THERE IS a newish buzzword in the United States: oversharing - when somebody tells more than you could ever possibly want to know about their lives and the inside of their heads. Craig Winstanley proves himself to be a master of such excess.

The Manchester City saga is an undeniably extraordinary story of decline, but this is a fan's memoir too far, consisting largely of match reports of every single City game the author has ever attended - and lots, lots more he hasn't. So if you want to know that City kicked into the Platts Lane End during the first half of a League Cup tie in the late 1970s, Winstanley's your man. At one point, to take another example, we learn about the awful time he had looking for his car after an Everton match. But the fact that an event occurs does not in itself make that event significant.

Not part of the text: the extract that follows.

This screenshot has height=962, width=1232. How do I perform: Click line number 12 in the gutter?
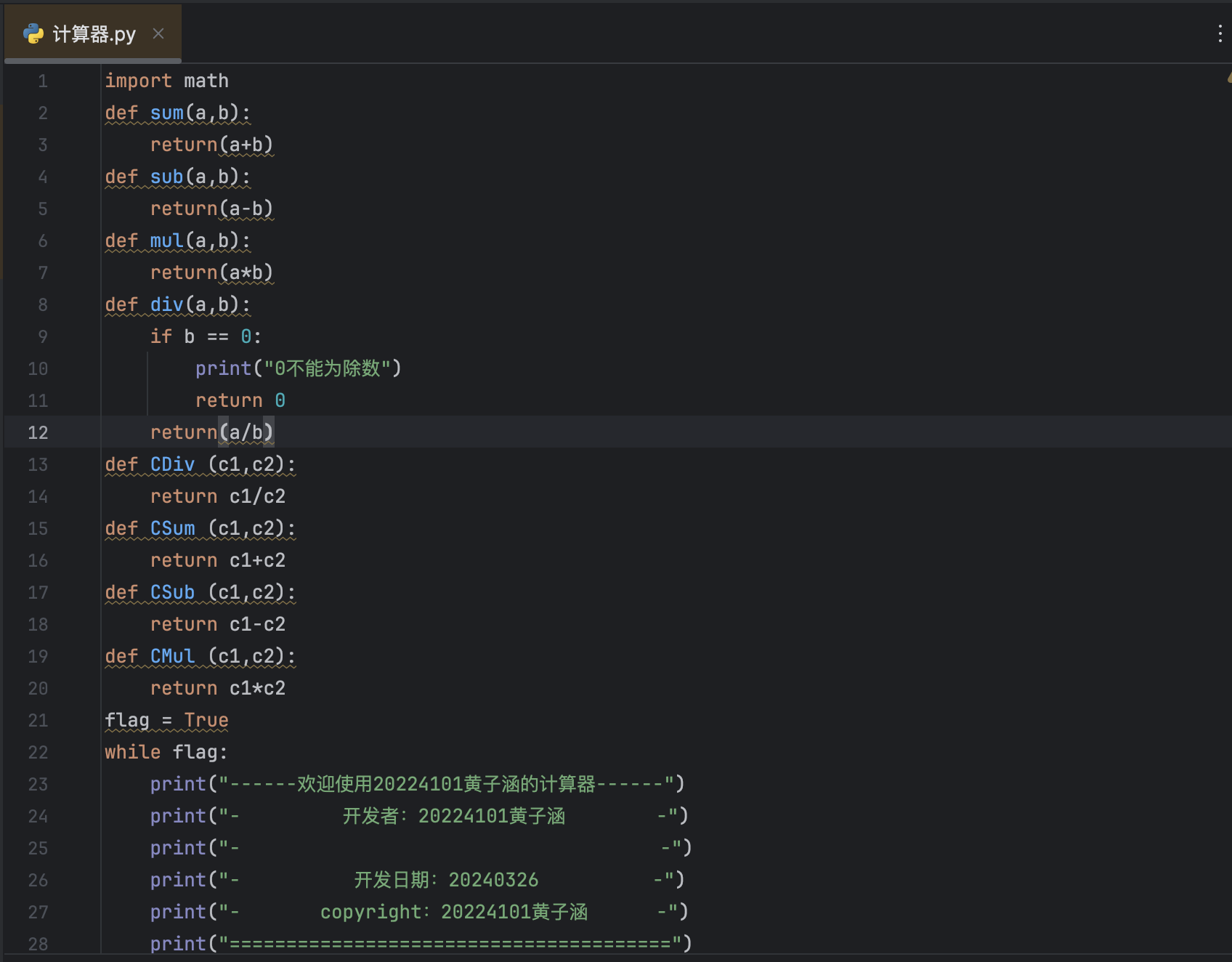point(38,433)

There is no overall perspective to this book, no sense of an historical overview beyond the fact that City have been unsuccessful for 30 years. We don't need to know that the serial number on Winstanley's first season ticket was Block Y2, Row 24, Seat 4, or that, the night before a Manchester derby, he saw the Ramones at the Free Trade Hall.

The fanzine movement has been a largely successful exercise in giving supporters a voice, but I cannot imagine anyone other than the most fanatical of City fans struggling through more than a few pages of Bleak and Blue.

The jacket makes several unsupported claims. For example: "An essential book for all Blues fans: and for all football fans - especially the supporters of rival teams!" City followers may revel in the detail and delight in having their memories jogged. Other fans, though, whether of rival teams or not, will dread the thought of wading through nearly 300 pages of run- of-play minutiae.

"A brilliant read, even if you know nothing - and don't care - about football. Understand the mind of the football fan!" is another claim. For those indifferent to the national sport, being made to read Bleak and Blue would be akin to a lover of chamber music being trapped in a locked room with only Motorhead for company. As for understanding the mind of the fan, this book is an illumination-free zone, beyond the fact, which is hardly a revelation, that supporters tend to stay loyal to their clubs through good times and bad.

"A big book in every way: all the major games covered in relentless detail - a one-man obsession." This is a big book only in terms of long-windedness, and for a book intended to convey the misery of supporting an under-achieving team, we learn precious little about Winstanley himself, the biographical details sketchy.

For City fans, this is a diverting read. Everyone else: steer clear.